Extracted text
Alix blushed and smiled shyly [p. 108].

Throughout many of the novels, especially books where Anastasia is the protagonist, Nicholas and Alexandra's marriage is portrayed as loyal and very loving. For example, in The Lost Crown, Anastasia notices how Papa consoles Mama after Aleksei (spelling used in the book) falls ill. They're at the train station: "Papa steps out, and right then I want to run to him. But he goes straight to Mama's side and hooks his arm around her waist. Tatiana steps back to join my sisters as he speaks softly in Mama's ear" [p. 65].

Some books depict the Tsar as patriotic, concerned for his country as well as filled with anguish, as in Angel on the Square, when Katya observes the royal family eating a meager dinner while in exile in Tobolsk, Siberia. Below is the excerpt:

He looked about at his children, shabbily dressed and bundled against the cold. He looked at the table with its frugal meal. He sank down onto a chair. "I gave up everything because I thought I would save Russia. Now a third of our country is gone, given away by the Bolsheviks." He bowed his head and covered his face with his hands [p. 242].

Similarly, he is portrayed as old and worn down after he abdicates from the throne in The Lost Crown. Through Tatiana's eyes, the reader

sees how his oldest daughter, Olga, now sees him: "Strands of silver streak his red beard. I cannot remember whether they were there the last time I saw him. He seems sad, almost ashamed of himself at first, but not worried. How long has it been since Papa has not looked worried?" [p. 111].

Page and screen pointing data
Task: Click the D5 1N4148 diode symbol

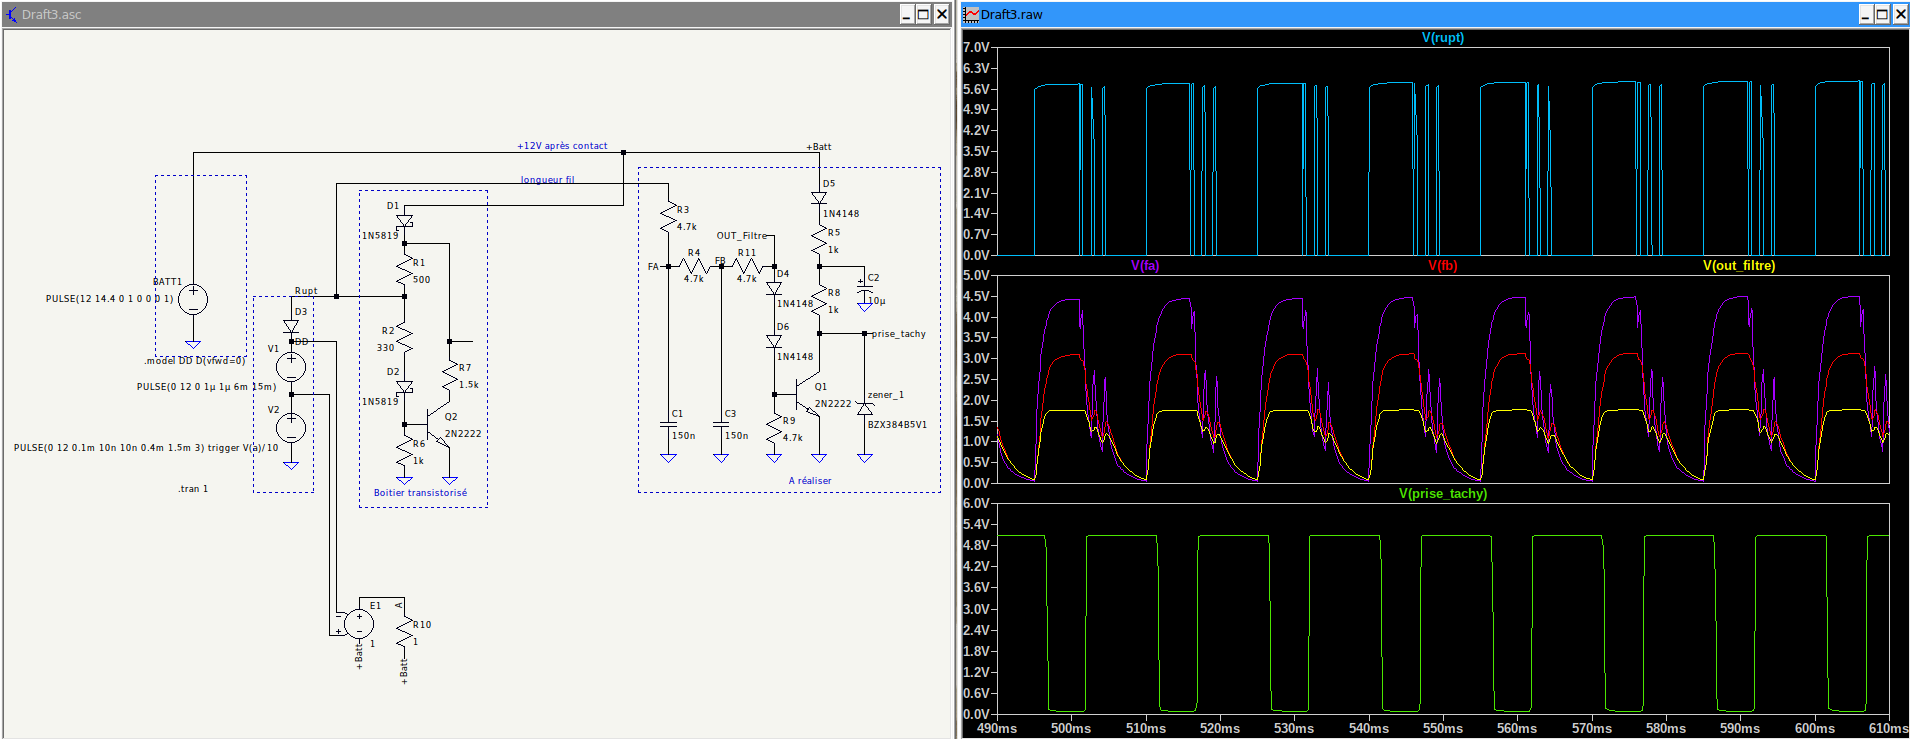Action: point(819,198)
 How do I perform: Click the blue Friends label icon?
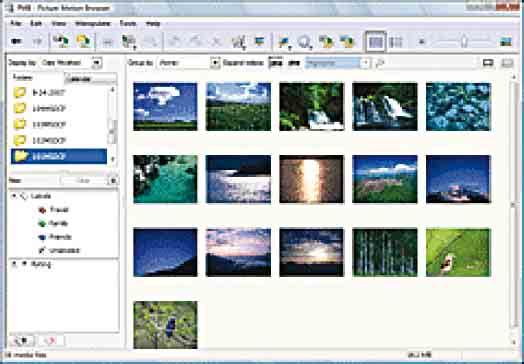(x=42, y=237)
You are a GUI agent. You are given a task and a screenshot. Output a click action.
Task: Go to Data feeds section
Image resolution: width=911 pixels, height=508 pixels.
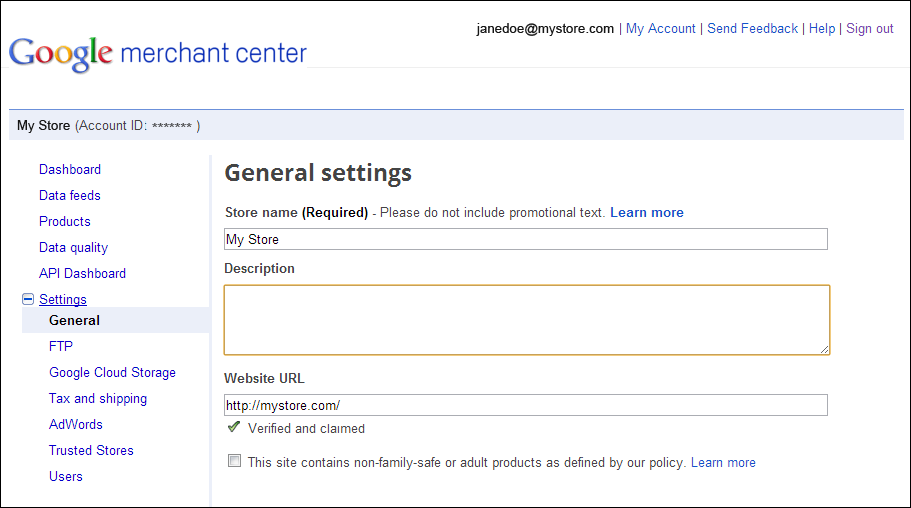click(x=70, y=196)
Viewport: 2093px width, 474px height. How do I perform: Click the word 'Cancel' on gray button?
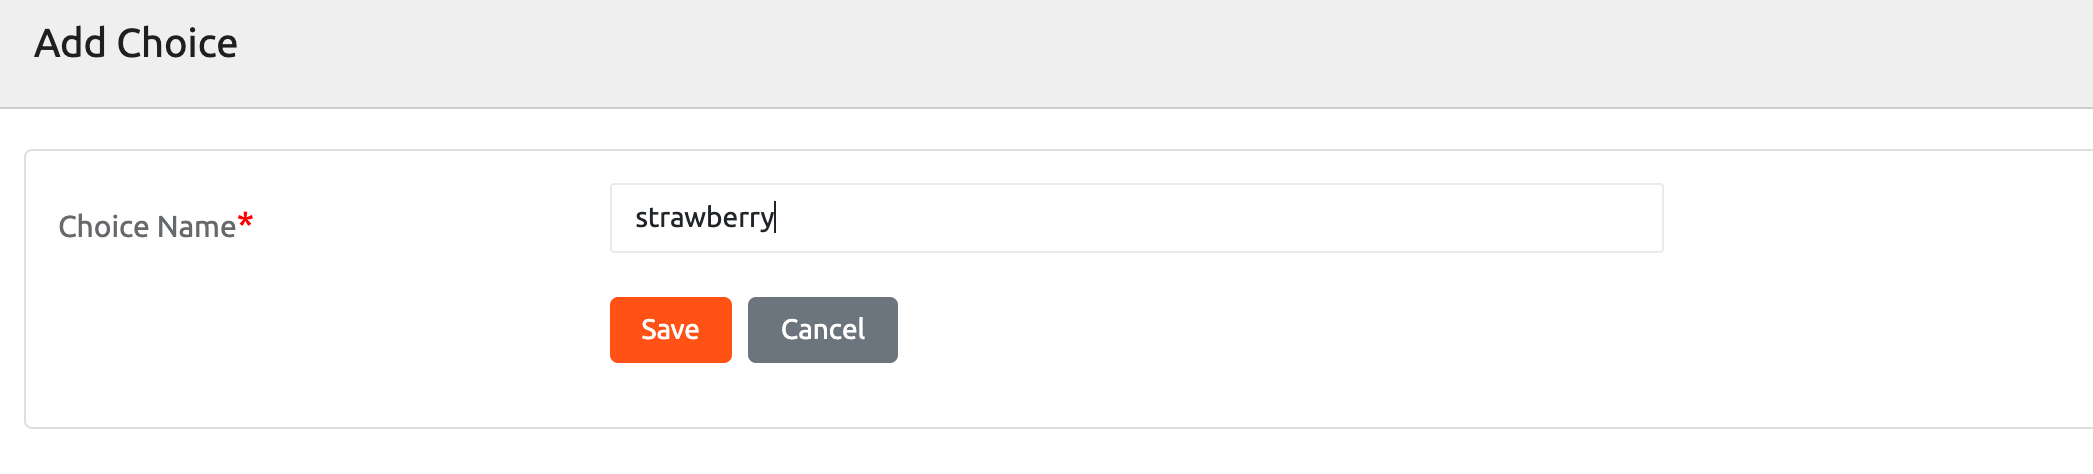822,330
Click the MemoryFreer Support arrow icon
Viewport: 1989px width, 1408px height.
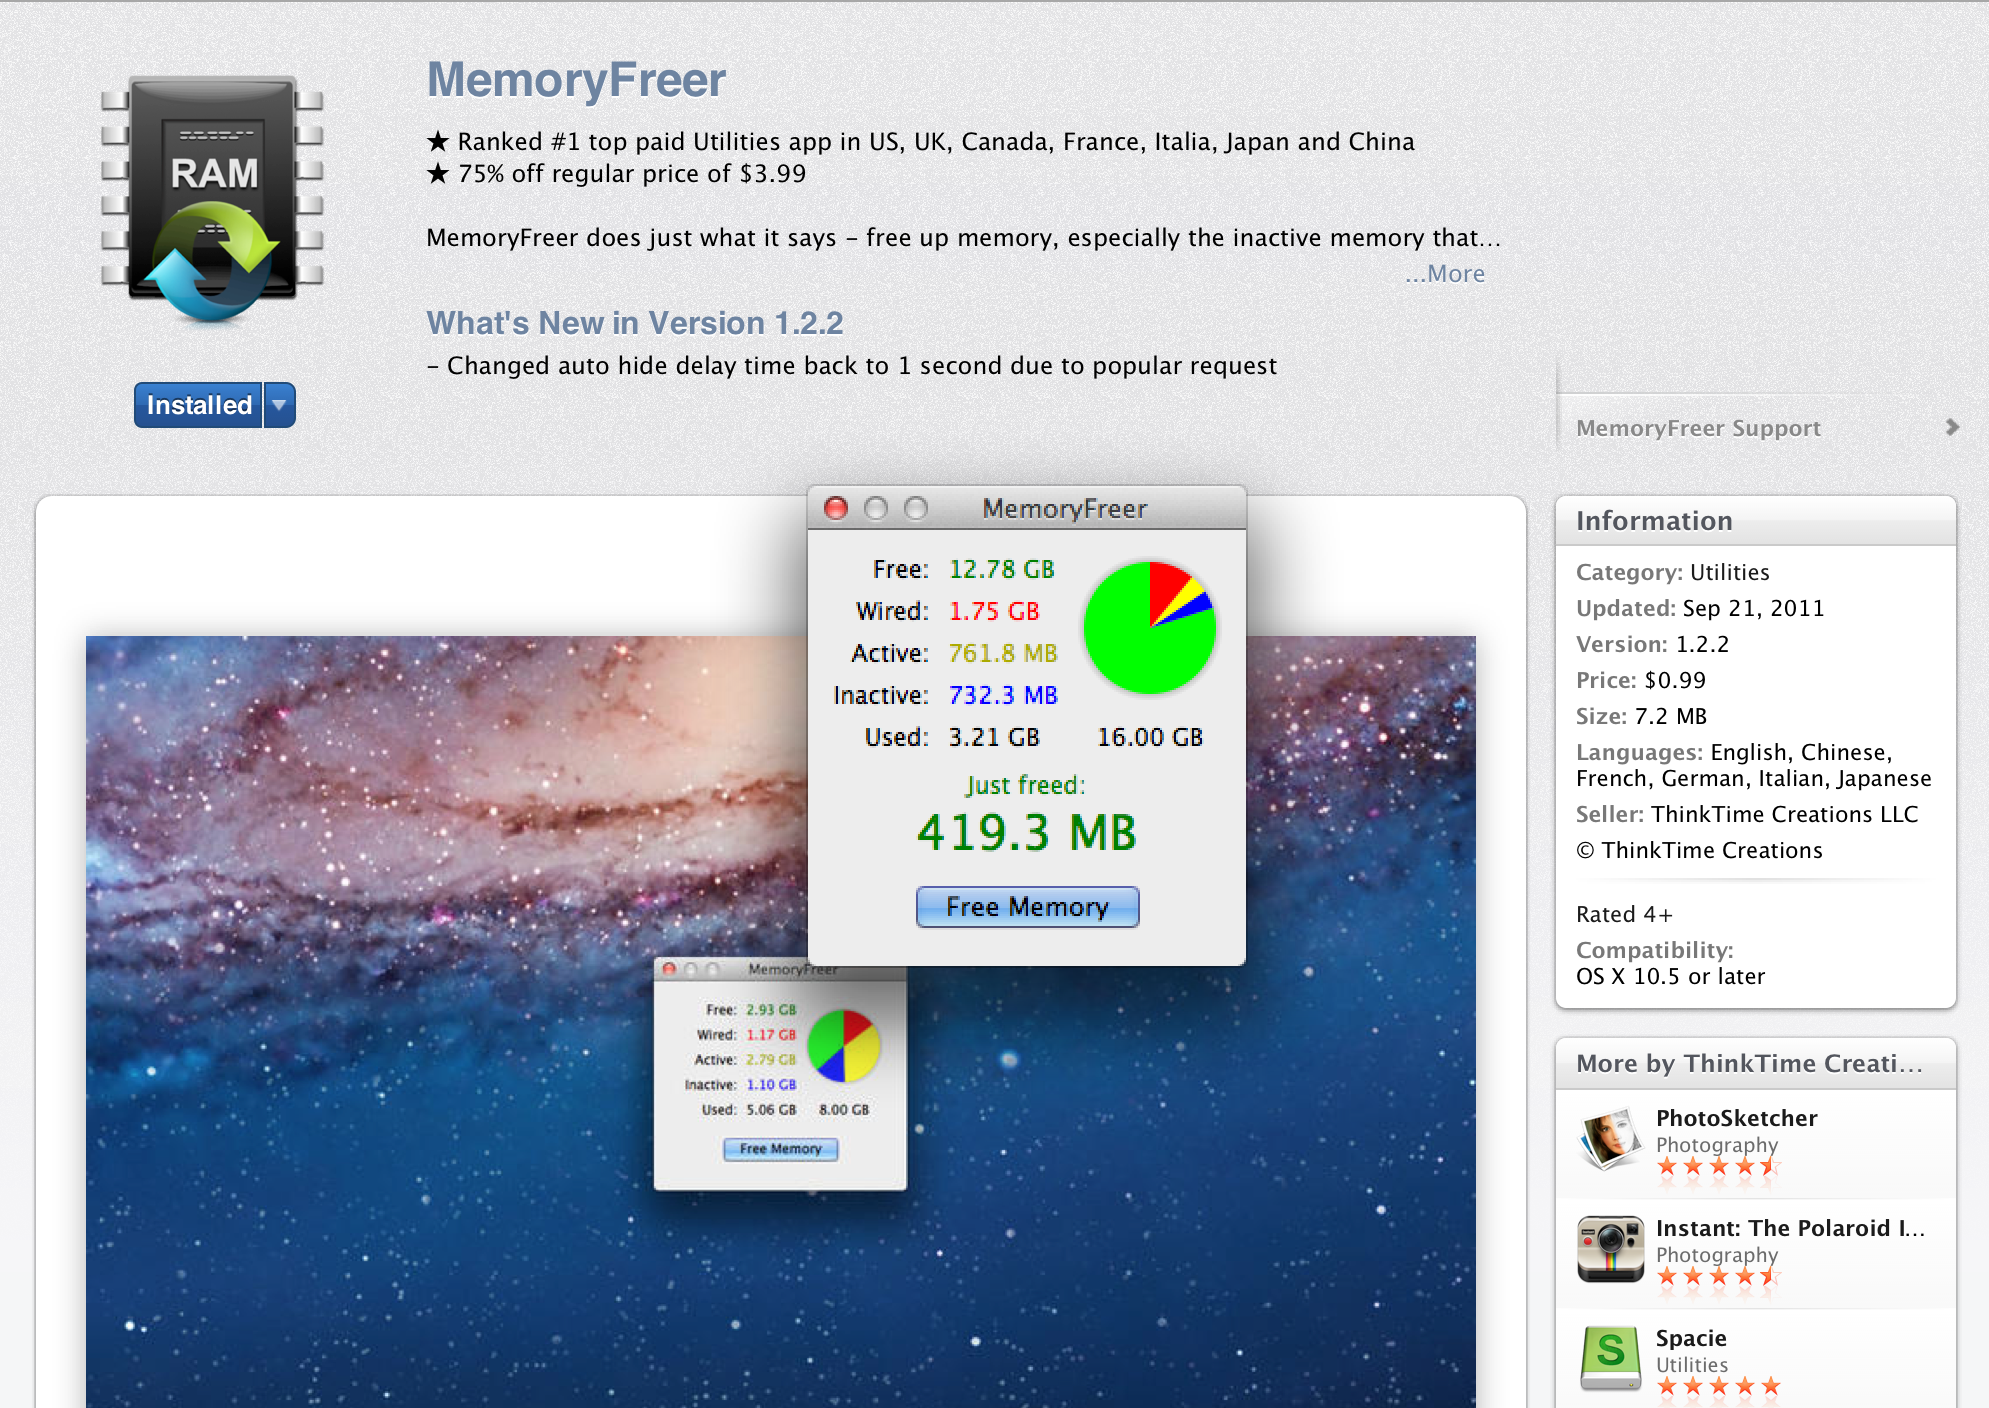tap(1951, 427)
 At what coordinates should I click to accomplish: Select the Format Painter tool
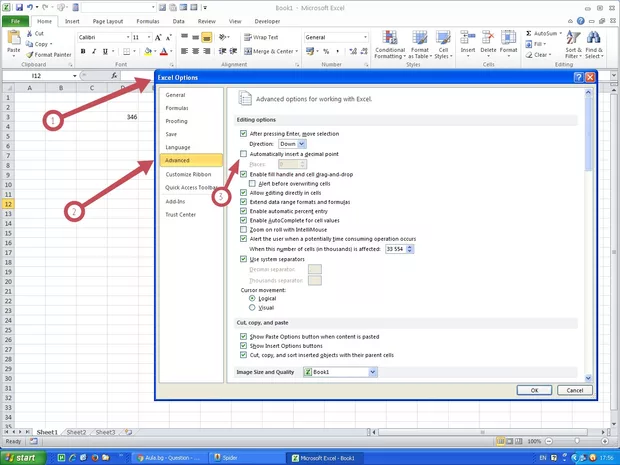(x=48, y=54)
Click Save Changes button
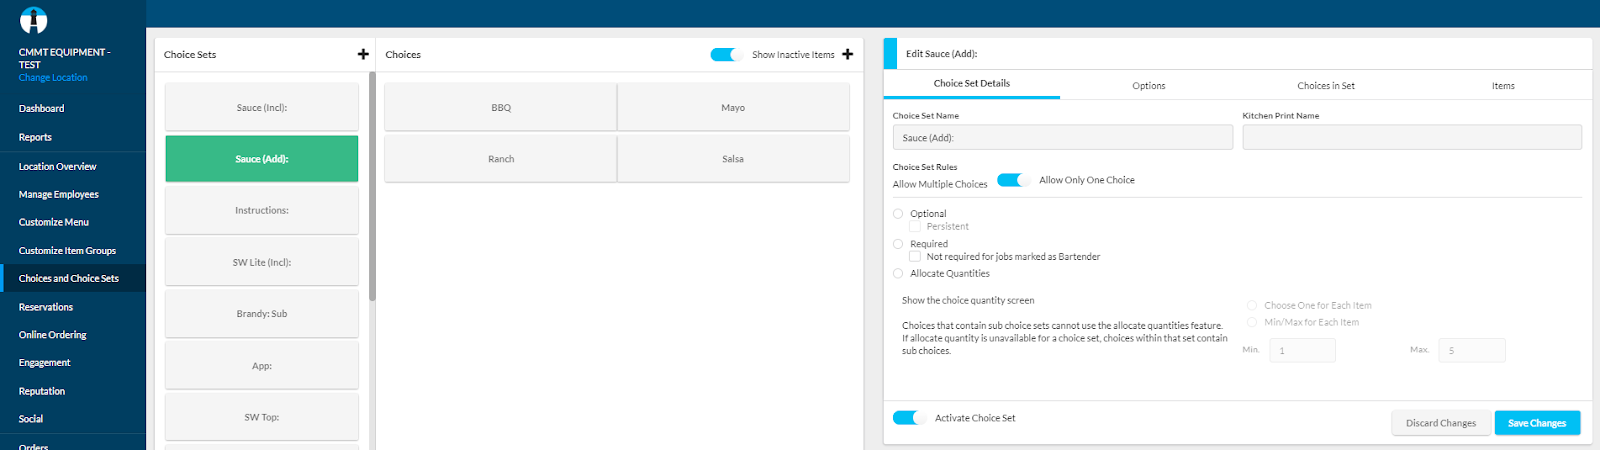Viewport: 1600px width, 450px height. point(1536,423)
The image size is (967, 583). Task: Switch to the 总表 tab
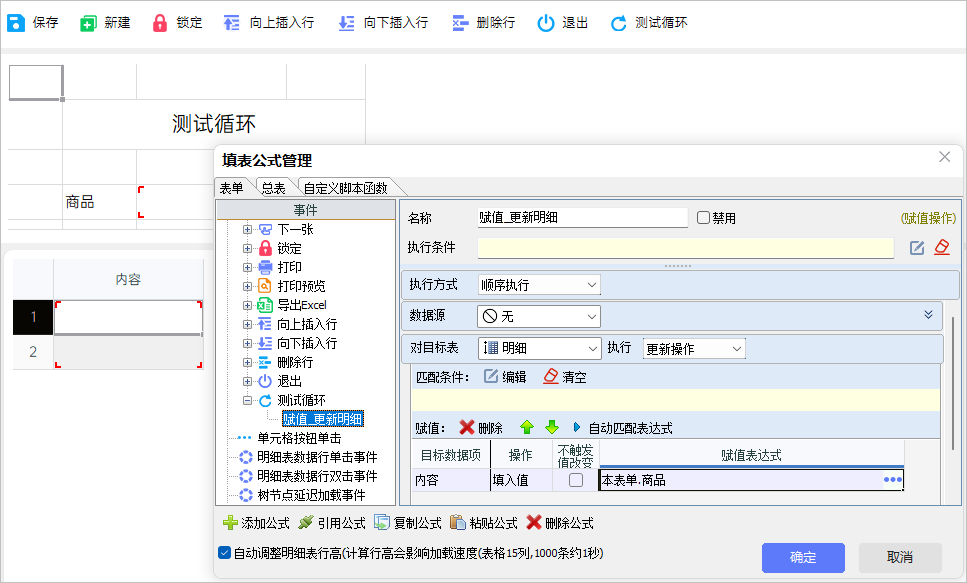click(273, 187)
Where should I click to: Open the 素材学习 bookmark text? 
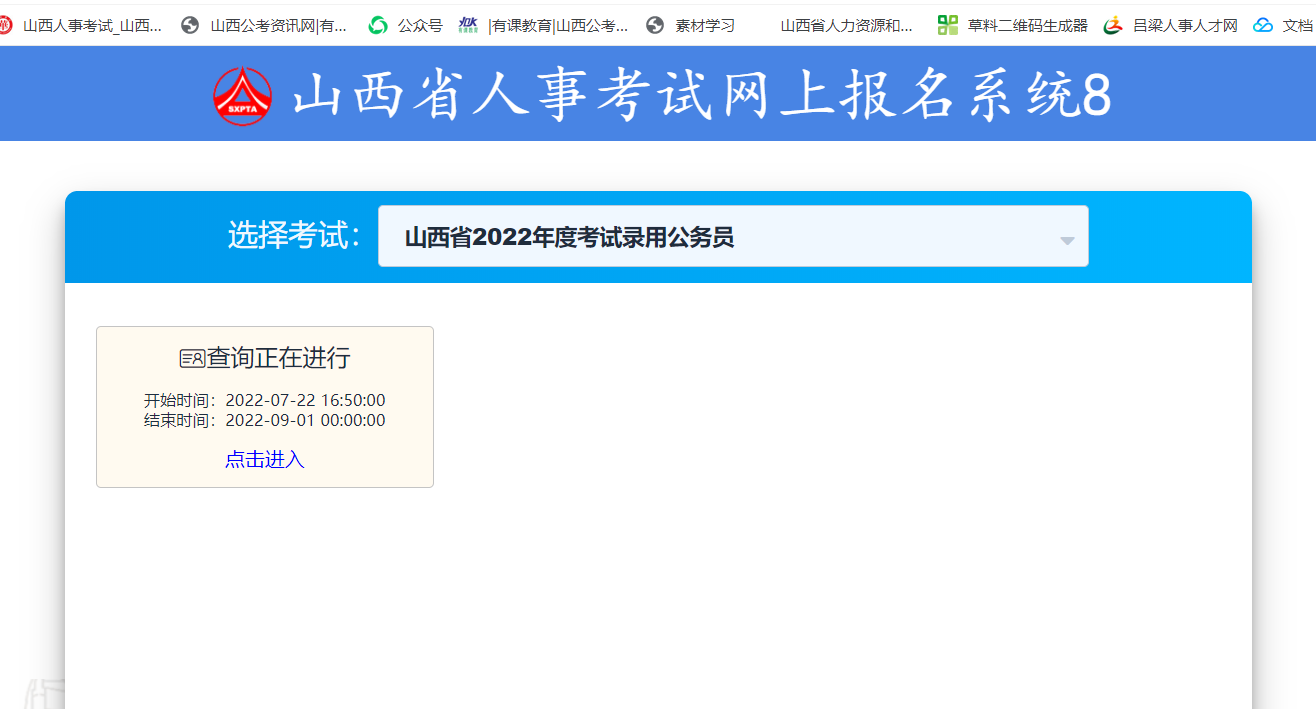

Set task
Reproduce the passage about Nicholas and Alexandra verbatim, in full. The listing is separate material, unrelated to the passage about Nicholas and Alexandra.

Exercise response
Alix blushed and smiled shyly [p. 108].

Throughout many of the novels, especially books where Anastasia is the protagonist, Nicholas and Alexandra's marriage is portrayed as loyal and very loving. For example, in The Lost Crown, Anastasia notices how Papa consoles Mama after Aleksei (spelling used in the book) falls ill. They're at the train station: "Papa steps out, and right then I want to run to him. But he goes straight to Mama's side and hooks his arm around her waist. Tatiana steps back to join my sisters as he speaks softly in Mama's ear" [p. 65].

Some books depict the Tsar as patriotic, concerned for his country as well as filled with anguish, as in Angel on the Square, when Katya observes the royal family eating a meager dinner while in exile in Tobolsk, Siberia. Below is the excerpt:

He looked about at his children, shabbily dressed and bundled against the cold. He looked at the table with its frugal meal. He sank down onto a chair. "I gave up everything because I thought I would save Russia. Now a third of our country is gone, given away by the Bolsheviks." He bowed his head and covered his face with his hands [p. 242].

Similarly, he is portrayed as old and worn down after he abdicates from the throne in The Lost Crown. Through Tatiana's eyes, the reader

sees how his oldest daughter, Olga, now sees him: "Strands of silver streak his red beard. I cannot remember whether they were there the last time I saw him. He seems sad, almost ashamed of himself at first, but not worried. How long has it been since Papa has not looked worried?" [p. 111].